Every metric, every quarter
| Quarter | Median sale price | Homes sold | Days on market | Months supply | Sold above list | Sale to list |
|---|---|---|---|---|---|---|
| Q1 2023 | $219,067 | 23,535 | 39 | 2.3 | 27.5% | 97.8% |
| Q2 2023 | $251,433 | 31,973 | 20 | 1.8 | 44.4% | 100.3% |
| Q3 2023 | $255,500 | 33,951 | 21 | 2.0 | 41.7% | 99.9% |
| Q4 2023 | $238,167 | 28,080 | 28 | 2.2 | 32.2% | 98.4% |
| Q1 2024 | $237,500 | 22,681 | 36 | 2.3 | 30.1% | 98.3% |
| Q2 2024 | $267,300 | 32,297 | 22 | 2.0 | 42.0% | 99.9% |
| Q3 2024 | $270,867 | 33,681 | 25 | 2.3 | 36.7% | 99.2% |
| Q4 2024 | $260,400 | 29,400 | 34 | 2.5 | 28.3% | 98.0% |
| Q1 2025 | $252,267 | 22,243 | 43 | 2.7 | 26.8% | 97.8% |
| Q2 2025 | $281,500 | 32,410 | 25 | 2.3 | 37.7% | 99.3% |
All residential properties, not seasonally adjusted. Price and ratio figures are quarterly averages of Redfin monthly data. Homes sold is the quarterly total.
How each Michigan metro did in Q2 2025
Here is how the metros split.
| Metro area | Median sale price | Change vs Q2 2024 | Homes sold | Days on market |
|---|---|---|---|---|
| Detroit | $207,400 | up 5.6% | 5,247 | 20 |
| Warren / Troy / Farmington Hills | $325,017 | up 3.8% | 8,844 | 16 |
| Grand Rapids | $355,300 | up 3.2% | 3,559 | 9 |
| Ann Arbor | $421,150 | up 3.3% | 1,192 | 35 |
| Lansing | $231,667 | up 3.9% | 1,696 | 31 |
| Flint | $209,167 | down 1.8% | 1,310 | 23 |
| Kalamazoo | $283,208 | up 2.5% | 867 | 13 |
| Saginaw | $178,250 | up 5.3% | 582 | 18 |
| Traverse City | $437,233 | up 5.1% | 787 | 46 |
| Monroe | $268,333 | up 8.7% | 471 | 23 |
Source: Redfin Data Center metro level tracker, all residential, quarterly averages. Homes sold is the quarterly total.
The listing side: what sellers were asking
The numbers above are closed sales. The listing data shows what sellers were doing at the same time.

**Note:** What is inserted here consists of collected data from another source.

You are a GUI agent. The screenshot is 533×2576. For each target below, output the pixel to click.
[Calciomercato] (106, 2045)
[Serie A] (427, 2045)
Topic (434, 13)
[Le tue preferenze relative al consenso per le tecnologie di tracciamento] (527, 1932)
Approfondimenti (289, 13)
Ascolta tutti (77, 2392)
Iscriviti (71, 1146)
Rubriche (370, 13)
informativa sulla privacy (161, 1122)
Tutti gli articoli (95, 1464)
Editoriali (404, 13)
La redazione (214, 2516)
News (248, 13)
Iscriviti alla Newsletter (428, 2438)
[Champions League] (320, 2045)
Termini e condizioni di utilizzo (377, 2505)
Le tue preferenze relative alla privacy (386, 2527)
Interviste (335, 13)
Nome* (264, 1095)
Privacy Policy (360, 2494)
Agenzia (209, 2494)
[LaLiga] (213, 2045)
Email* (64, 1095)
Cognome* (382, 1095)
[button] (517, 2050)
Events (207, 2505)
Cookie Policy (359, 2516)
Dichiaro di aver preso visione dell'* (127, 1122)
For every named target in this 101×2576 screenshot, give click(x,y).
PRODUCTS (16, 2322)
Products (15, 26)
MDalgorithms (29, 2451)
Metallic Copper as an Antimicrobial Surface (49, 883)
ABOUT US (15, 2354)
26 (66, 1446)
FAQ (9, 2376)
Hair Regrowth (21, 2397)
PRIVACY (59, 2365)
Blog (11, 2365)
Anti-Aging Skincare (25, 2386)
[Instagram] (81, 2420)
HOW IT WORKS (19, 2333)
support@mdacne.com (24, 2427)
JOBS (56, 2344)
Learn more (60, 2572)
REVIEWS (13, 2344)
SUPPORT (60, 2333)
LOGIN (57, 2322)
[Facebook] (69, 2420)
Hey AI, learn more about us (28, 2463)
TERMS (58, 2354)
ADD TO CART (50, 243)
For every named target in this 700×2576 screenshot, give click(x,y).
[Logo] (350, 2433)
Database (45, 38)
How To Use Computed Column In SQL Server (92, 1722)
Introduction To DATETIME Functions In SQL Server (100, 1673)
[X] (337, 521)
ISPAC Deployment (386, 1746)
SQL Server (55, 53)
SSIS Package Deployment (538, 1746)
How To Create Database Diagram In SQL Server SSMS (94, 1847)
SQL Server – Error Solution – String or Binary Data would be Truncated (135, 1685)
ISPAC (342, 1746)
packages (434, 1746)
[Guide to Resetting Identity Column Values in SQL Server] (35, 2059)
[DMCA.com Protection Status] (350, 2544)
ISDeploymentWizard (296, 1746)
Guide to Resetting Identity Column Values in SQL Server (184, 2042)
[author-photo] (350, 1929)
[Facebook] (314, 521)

Active listings averaged 19,564 in Q2 2025, up 21.2% from 16,138 a year earlier. The median asking price was $302,133, roughly $20,633 above the $281,500 median price homes actually sold for. An average of 6,697 listings per month took a price reduction during the quarter, up 25.9% year over year, and the median asking price per square foot was $184.
What this meant if you were selling
If your house was turnkey in spring 2025, you did very well. If it needed a roof or a kitchen, the retail market was quietly getting harder, and the price cut data proves it. The full picture is at our Michigan housing market data hub. For houses in the second category, Offer Now Michigan exists precisely so you do not have to fix anything first.
Sources and methodology
Sale side figures (median sale price, homes sold, days on market, months of supply, sale to list) are computed from the Redfin Data Center state and metro market trackers, all residential properties, not seasonally adjusted. Listing side figures (active listings, new listings, price reductions, asking price per square foot) come from Realtor.com residential listing data published via FRED, Federal Reserve Bank of St. Louis. Quarterly values are averages of the three monthly readings, except homes sold which is the quarterly sum. Data retrieved June 2026.